Missing Weight Vectors when converting from PyTorch to CoreML via ONNX

980 Views Asked by At

I am trying to convert a PyTorch model to CoreML via ONNX, but the ONNX-->CoreML conversion is missing weight vectors?

I am following the tutorial here which makes this statement:

Step 3: Converting the model to CoreML

It's as easy as running the convert function.
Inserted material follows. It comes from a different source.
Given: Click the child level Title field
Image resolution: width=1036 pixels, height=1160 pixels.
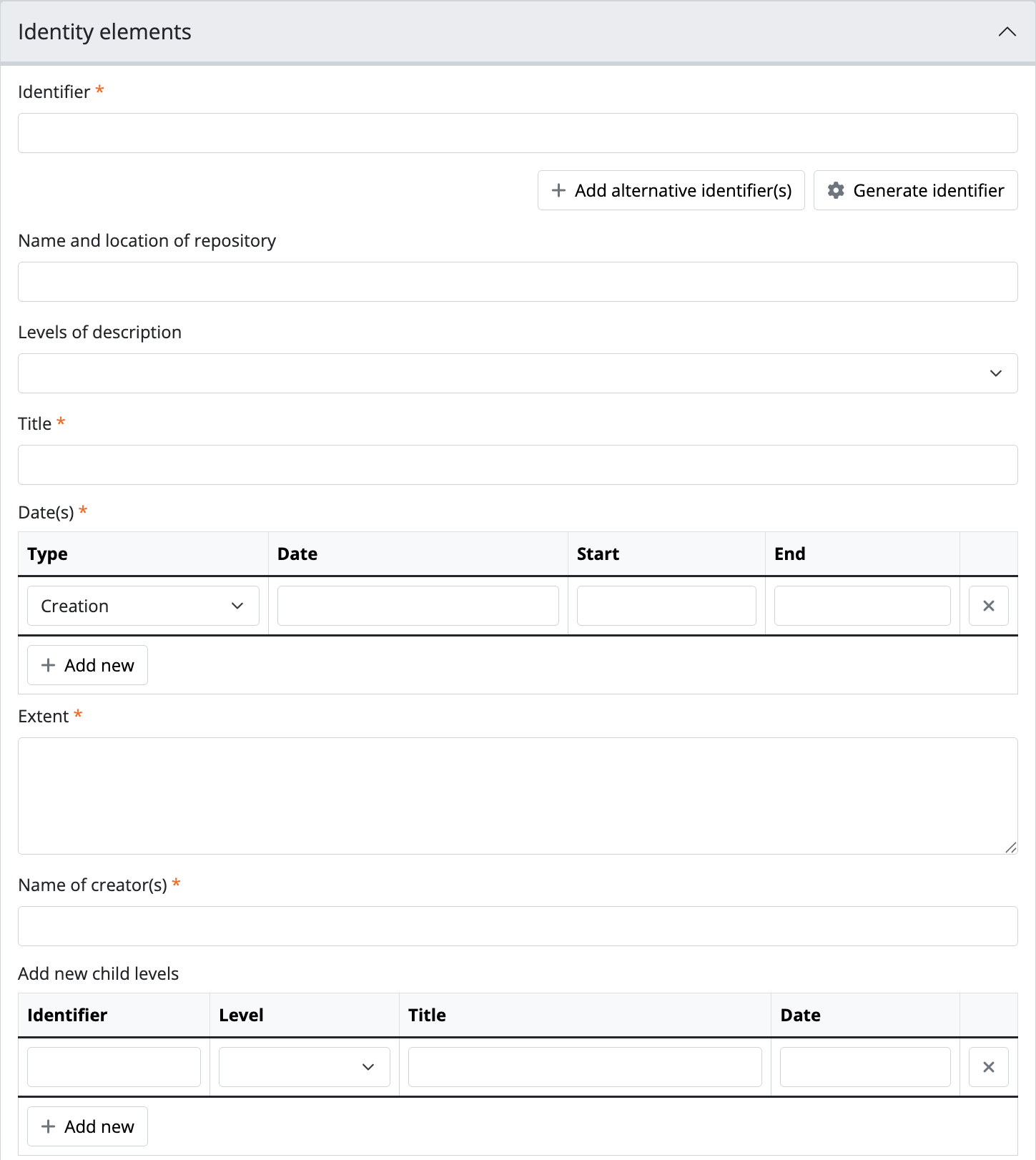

The resulting object is a coremltools MLModel object that you can save to a file and import in XCode later.
cml = onnx_coreml.convert(model)

Unfortunately when I try to do this it fails horribly.

Here's my code:

# convert.py
import torch
import torch.onnx
from torch.autograd import Variable

import onnx
from onnx_coreml import convert

from hourglass_model import Hourglass

model_no = 1
torch_model = Hourglass(joint_count=14, size=256)
state_dict = torch.load("hourglass_model_{}.model".format(model_no))
torch_model.load_state_dict(state_dict)
torch_model.train(False)
torch_model.eval()

# Dummy Input to the model
x = Variable(torch.randn(1,3,256,256,dtype=torch.float32))

# Export the model
onnx_filename = "test_hourglass.onnx"
torch_out = torch.onnx.export(torch_model, x, onnx_filename, export_params=False) 

# Load back in ONNX model
onnx_model = onnx.load(onnx_filename)

# Check that the IR is well formed
onnx.checker.check_model(onnx_model)

# Print a human readable representation of the graph
graph = onnx.helper.printable_graph(onnx_model.graph)
print(graph)

coreml_model = convert(onnx_model,
    add_custom_layers=True,
    image_input_names=["input"], 
    image_output_names=["output"])
coreml_model.save('test_hourglass.mlmodel')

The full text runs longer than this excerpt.